* EXERCISE
Please reproduce the entries below exactly as they stand, but leave the pictures out.

Collected data

# # # # # # #

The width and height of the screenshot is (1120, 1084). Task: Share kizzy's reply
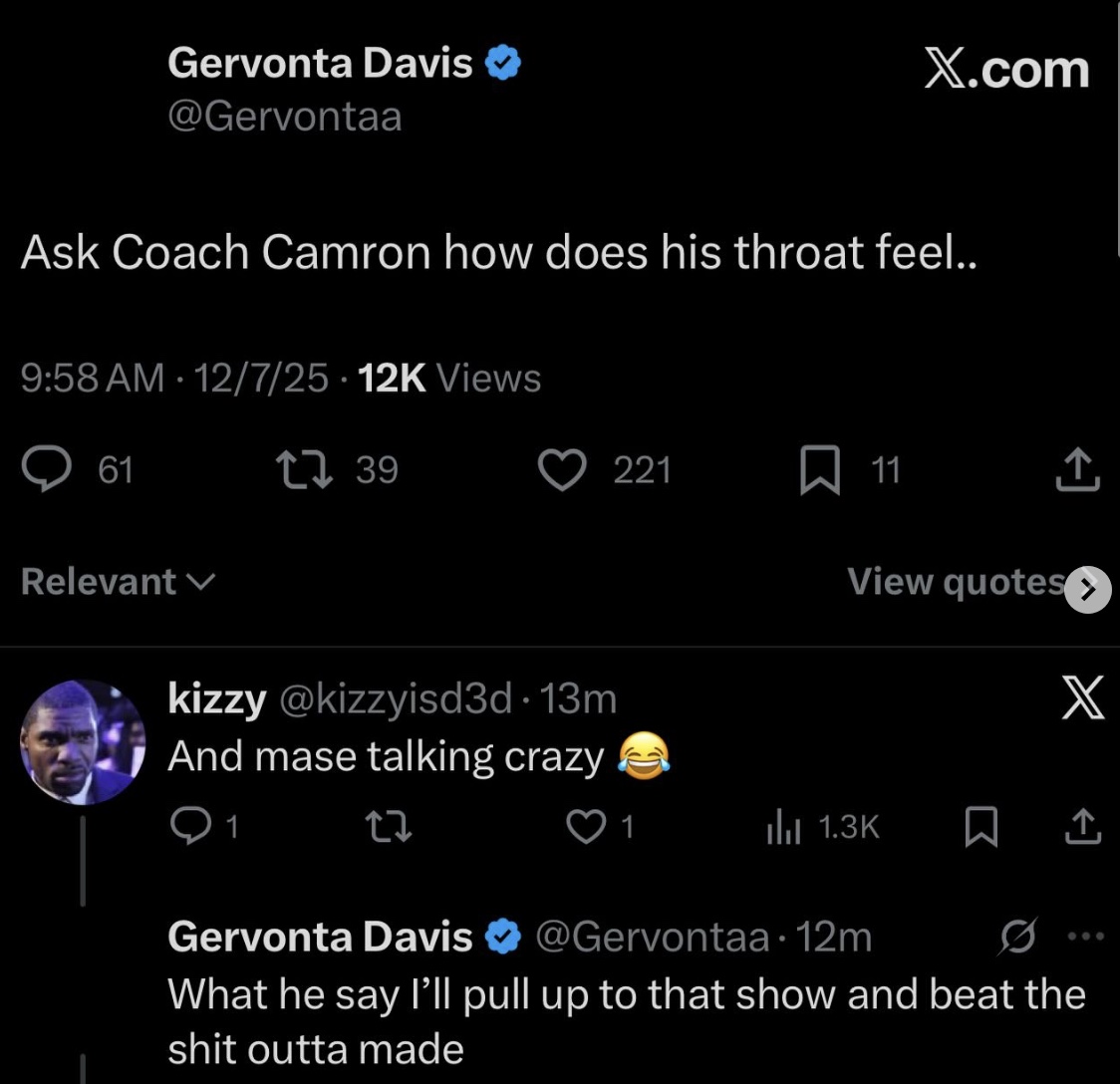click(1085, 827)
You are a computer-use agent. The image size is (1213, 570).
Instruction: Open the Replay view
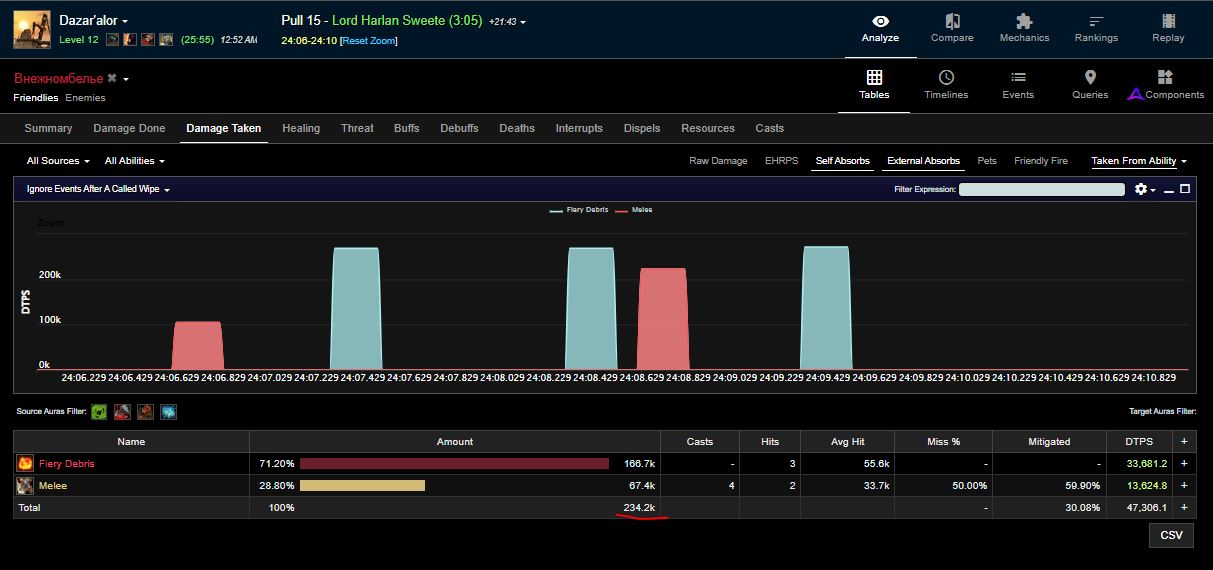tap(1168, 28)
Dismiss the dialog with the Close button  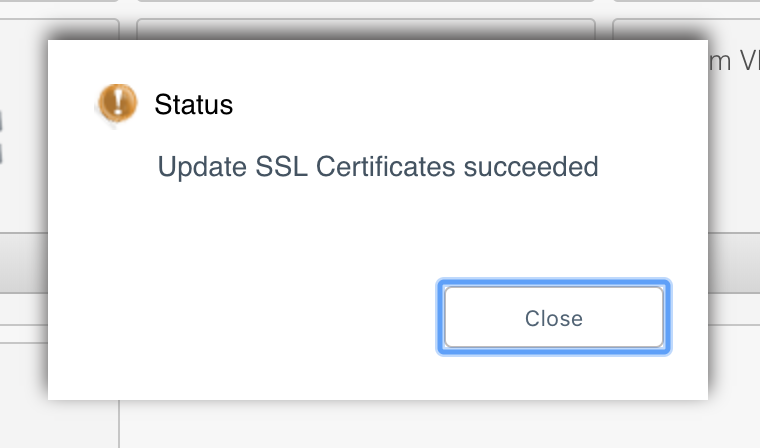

# # # # # # #

* EXERCISE RESULT
The width and height of the screenshot is (1120, 1084). Task: Share kizzy's reply
click(1085, 827)
You are a computer-use agent. The image size is (1213, 570).
Instruction: Open the Replay view
tap(1168, 28)
Dismiss the dialog with the Close button  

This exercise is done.